Task description → From the listing that follows, reproduce only the lines from the one holding "Click the pill drug icon in the header" through the one holding "This screenshot has height=1014, width=2133.", both included, with no pictures.

Data extracts →
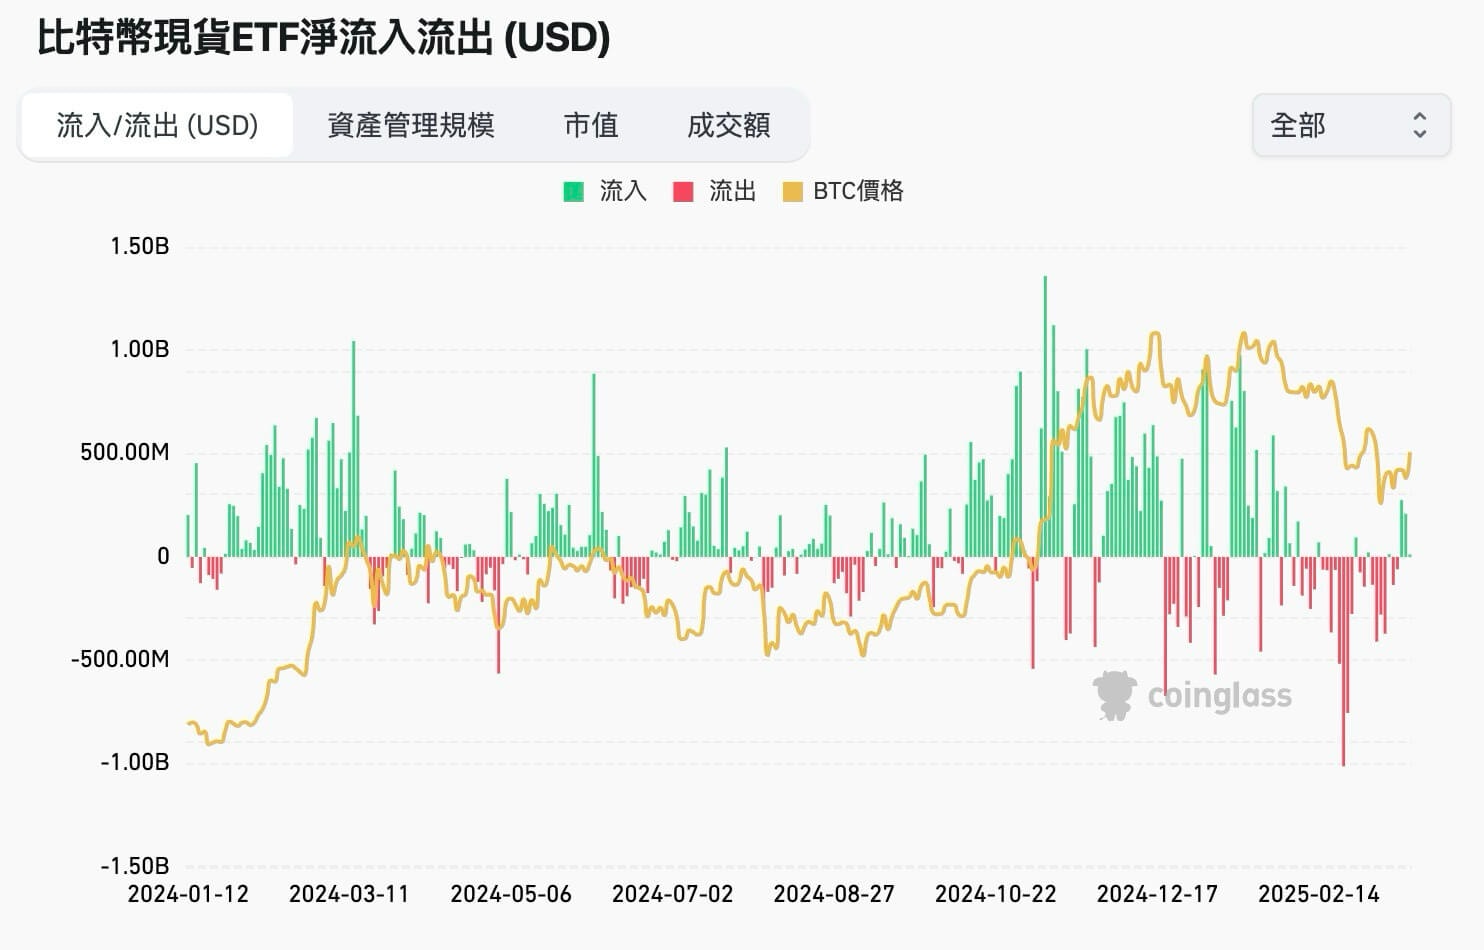Click the 2024-01-12 x-axis date label
The image size is (1484, 950).
click(x=189, y=894)
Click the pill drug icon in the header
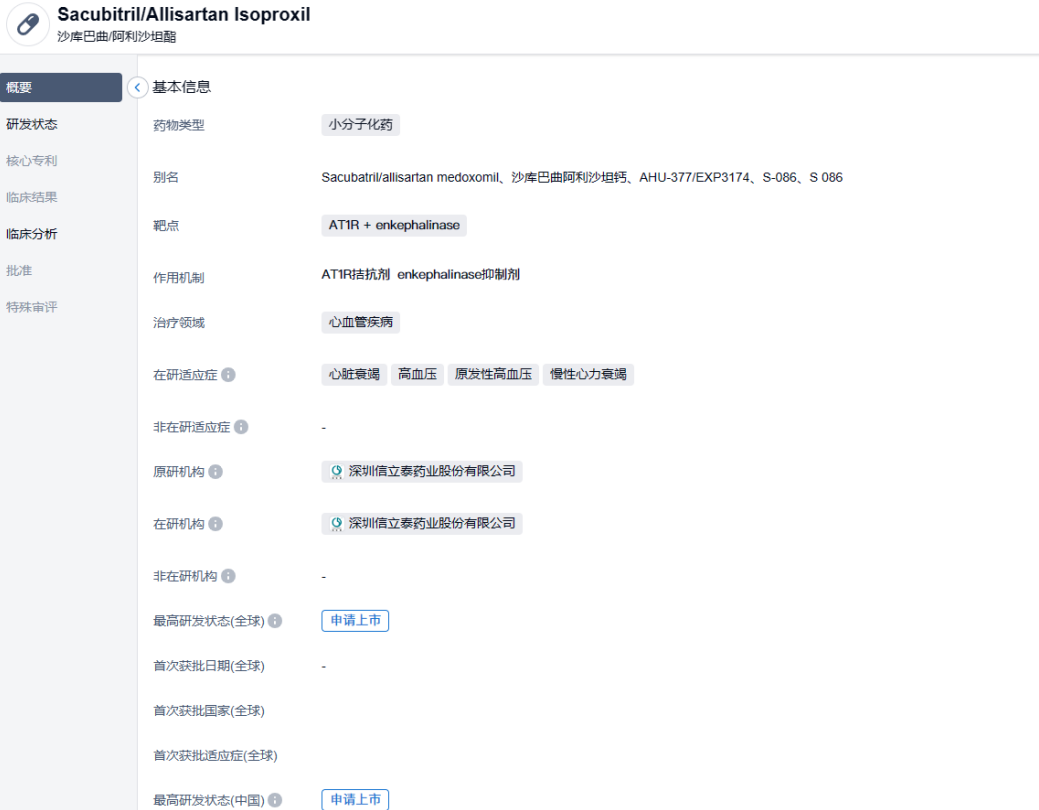This screenshot has width=1039, height=810. click(28, 25)
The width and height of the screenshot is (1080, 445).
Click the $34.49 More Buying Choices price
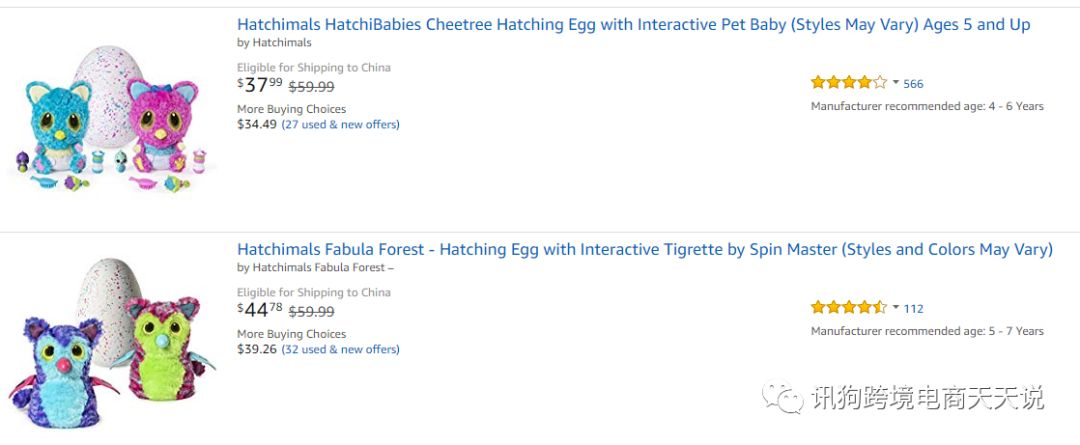tap(257, 125)
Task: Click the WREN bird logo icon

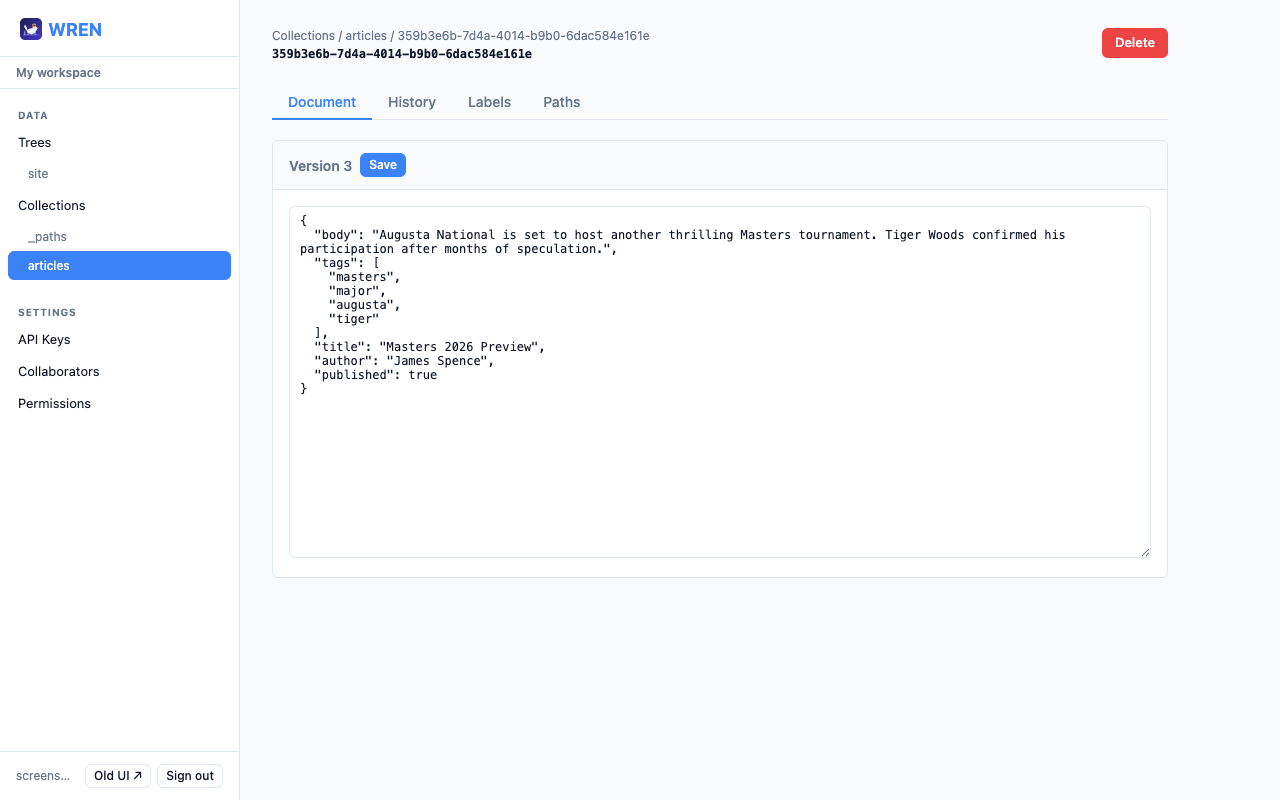Action: click(30, 29)
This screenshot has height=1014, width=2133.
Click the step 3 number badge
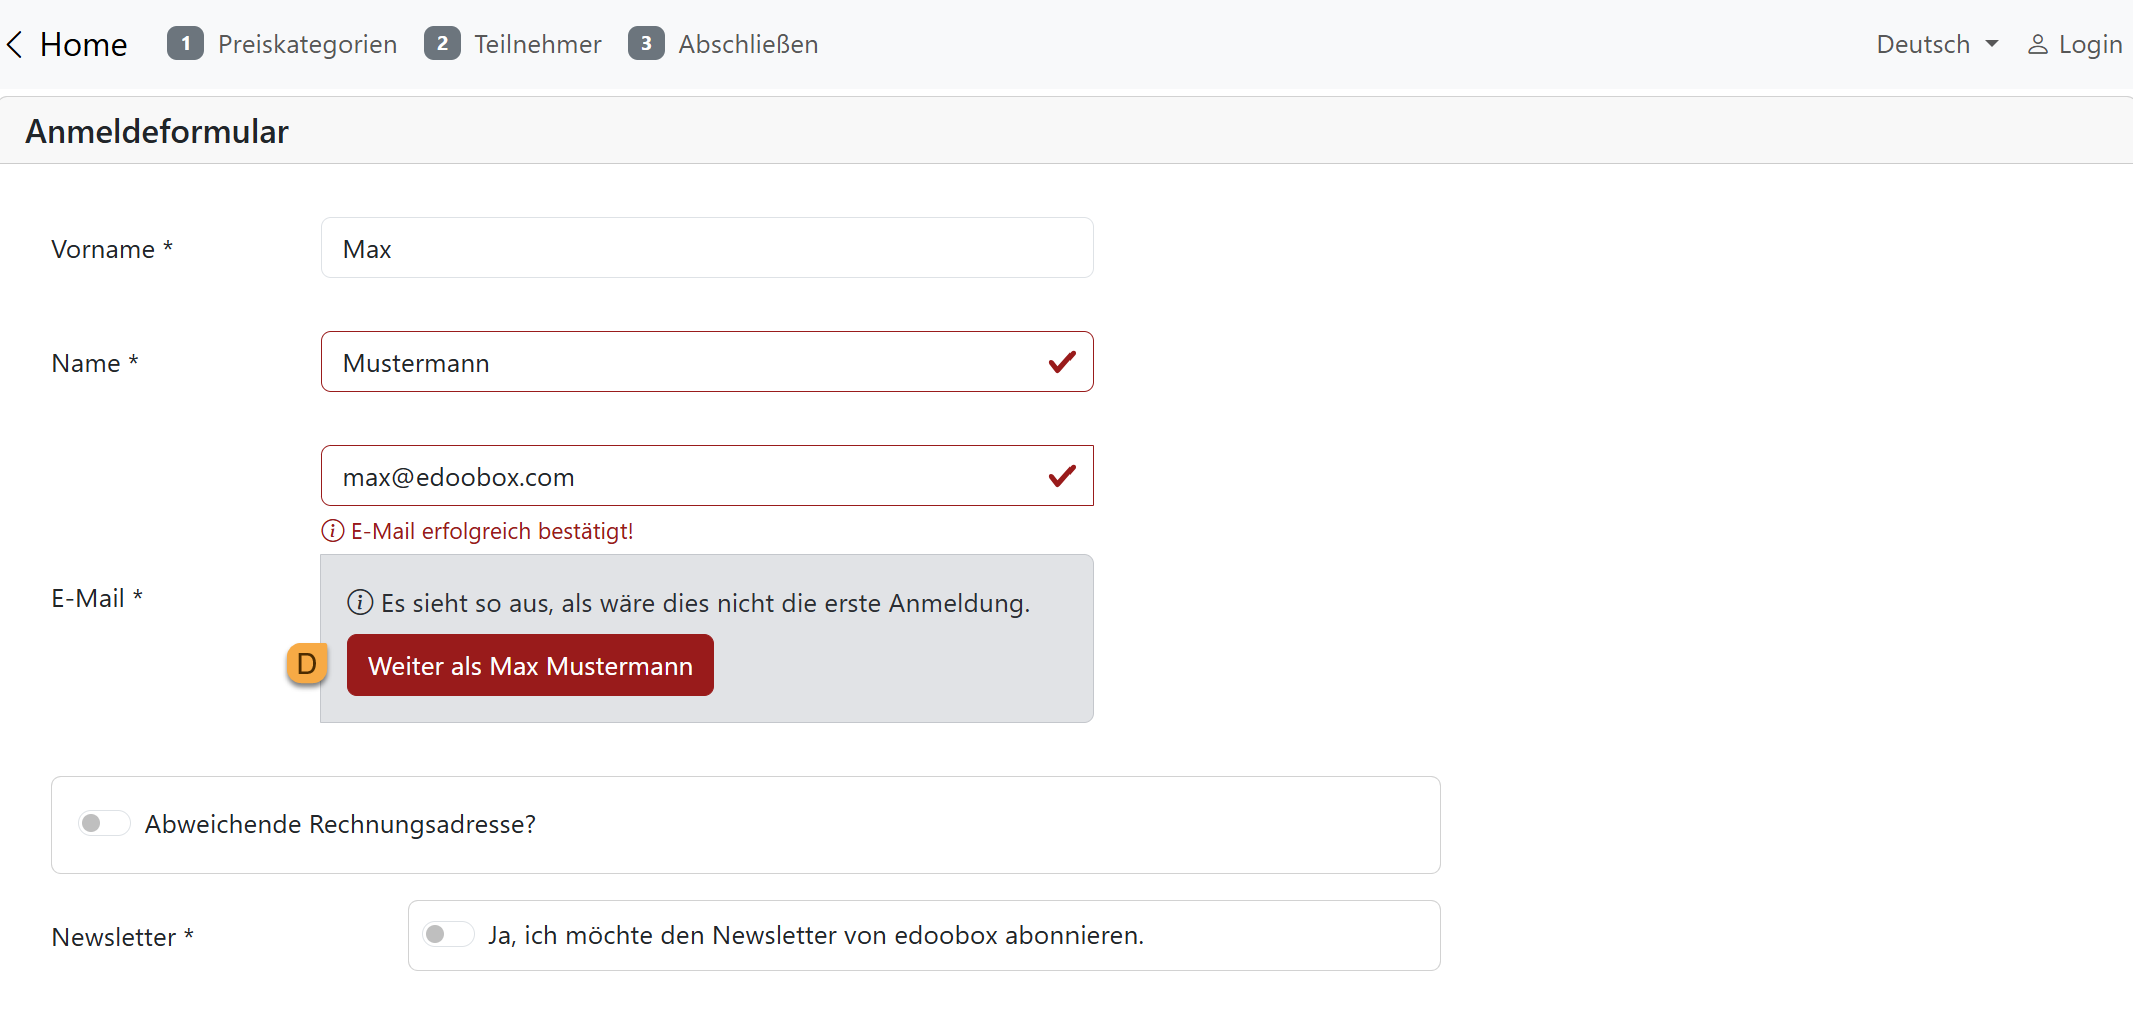click(646, 44)
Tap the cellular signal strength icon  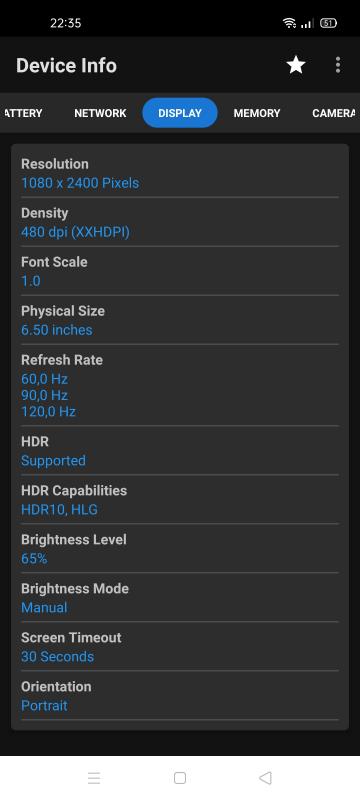click(306, 23)
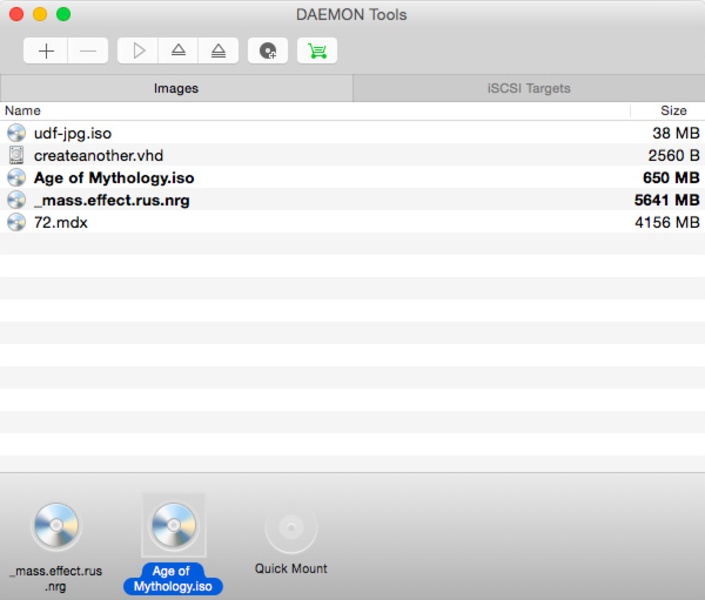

Response for this exercise →
Click the pill drug icon in the header
This screenshot has width=1039, height=810. click(28, 25)
The width and height of the screenshot is (1080, 445).
Click the $34.49 More Buying Choices price
tap(257, 125)
Task: Click the WREN bird logo icon

Action: click(30, 29)
This screenshot has height=1014, width=2133.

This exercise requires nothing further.